*** Stored data ***

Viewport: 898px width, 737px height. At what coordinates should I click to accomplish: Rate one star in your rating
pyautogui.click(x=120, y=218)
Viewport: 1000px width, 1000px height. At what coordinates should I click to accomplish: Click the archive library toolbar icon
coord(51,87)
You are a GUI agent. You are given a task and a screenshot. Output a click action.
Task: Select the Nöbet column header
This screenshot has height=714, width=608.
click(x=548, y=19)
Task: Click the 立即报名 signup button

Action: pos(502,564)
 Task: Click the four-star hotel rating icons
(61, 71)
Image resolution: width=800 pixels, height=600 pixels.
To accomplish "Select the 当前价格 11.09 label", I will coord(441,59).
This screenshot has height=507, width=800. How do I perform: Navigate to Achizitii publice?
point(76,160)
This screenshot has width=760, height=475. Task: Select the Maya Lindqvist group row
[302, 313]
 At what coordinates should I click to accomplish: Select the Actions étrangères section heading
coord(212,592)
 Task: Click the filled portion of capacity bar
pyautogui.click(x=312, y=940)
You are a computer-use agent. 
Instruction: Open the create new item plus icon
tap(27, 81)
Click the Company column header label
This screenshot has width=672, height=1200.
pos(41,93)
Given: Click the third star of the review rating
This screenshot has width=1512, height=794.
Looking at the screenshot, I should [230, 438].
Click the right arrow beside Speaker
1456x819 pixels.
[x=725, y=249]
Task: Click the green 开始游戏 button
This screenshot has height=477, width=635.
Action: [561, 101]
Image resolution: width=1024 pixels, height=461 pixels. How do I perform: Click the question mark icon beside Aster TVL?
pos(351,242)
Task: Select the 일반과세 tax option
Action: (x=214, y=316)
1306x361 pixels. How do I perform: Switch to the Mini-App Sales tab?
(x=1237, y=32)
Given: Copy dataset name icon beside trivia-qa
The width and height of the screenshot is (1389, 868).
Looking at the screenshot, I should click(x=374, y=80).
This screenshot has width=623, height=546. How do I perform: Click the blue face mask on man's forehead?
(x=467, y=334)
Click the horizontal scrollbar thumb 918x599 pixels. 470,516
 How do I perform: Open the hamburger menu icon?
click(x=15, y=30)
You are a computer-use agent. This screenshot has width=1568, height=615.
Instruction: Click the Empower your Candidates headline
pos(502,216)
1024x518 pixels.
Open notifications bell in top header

*** End of Stored data ***

*Exercise:* The data, all of it, should be transcribed exactly.

*Exercise output:*
Viewport: 898px width, 737px height. At what coordinates should I click to accomplish: Rate one star in your rating
pyautogui.click(x=120, y=218)
Viewport: 1000px width, 1000px height. At what coordinates should I click to accomplish: Click the archive library toolbar icon
coord(51,87)
You are a GUI agent. You are given a task and a screenshot. Output a click action.
Task: Select the Nöbet column header
This screenshot has height=714, width=608.
click(x=548, y=19)
Task: Click the 立即报名 signup button

Action: pos(502,564)
 Task: Click the four-star hotel rating icons
(61, 71)
Image resolution: width=800 pixels, height=600 pixels.
To accomplish "Select the 当前价格 11.09 label", I will coord(441,59).
This screenshot has height=507, width=800. How do I perform: Navigate to Achizitii publice?
point(76,160)
This screenshot has width=760, height=475. Task: Select the Maya Lindqvist group row
[302, 313]
 At what coordinates should I click to accomplish: Select the Actions étrangères section heading
coord(212,592)
 Task: Click the filled portion of capacity bar
pyautogui.click(x=312, y=940)
You are a computer-use agent. 
Instruction: Open the create new item plus icon
tap(27, 81)
Click the Company column header label
This screenshot has width=672, height=1200.
pos(41,93)
Given: Click the third star of the review rating
This screenshot has width=1512, height=794.
Looking at the screenshot, I should [230, 438].
Click the right arrow beside Speaker
1456x819 pixels.
[x=725, y=249]
Task: Click the green 开始游戏 button
This screenshot has height=477, width=635.
Action: [561, 101]
Image resolution: width=1024 pixels, height=461 pixels. How do I perform: Click the question mark icon beside Aster TVL?
pos(351,242)
Task: Select the 일반과세 tax option
Action: (x=214, y=316)
1306x361 pixels. How do I perform: Switch to the Mini-App Sales tab?
(x=1237, y=32)
Given: Copy dataset name icon beside trivia-qa
The width and height of the screenshot is (1389, 868).
Looking at the screenshot, I should click(x=374, y=80).
This screenshot has width=623, height=546. How do I perform: Click the blue face mask on man's forehead?
(x=467, y=334)
Click the horizontal scrollbar thumb 918x599 pixels. 470,516
 How do I perform: Open the hamburger menu icon?
click(x=15, y=30)
You are a computer-use agent. This screenshot has width=1568, height=615.
Instruction: Click the Empower your Candidates headline
pos(502,216)
1024x518 pixels.
Open notifications bell in top header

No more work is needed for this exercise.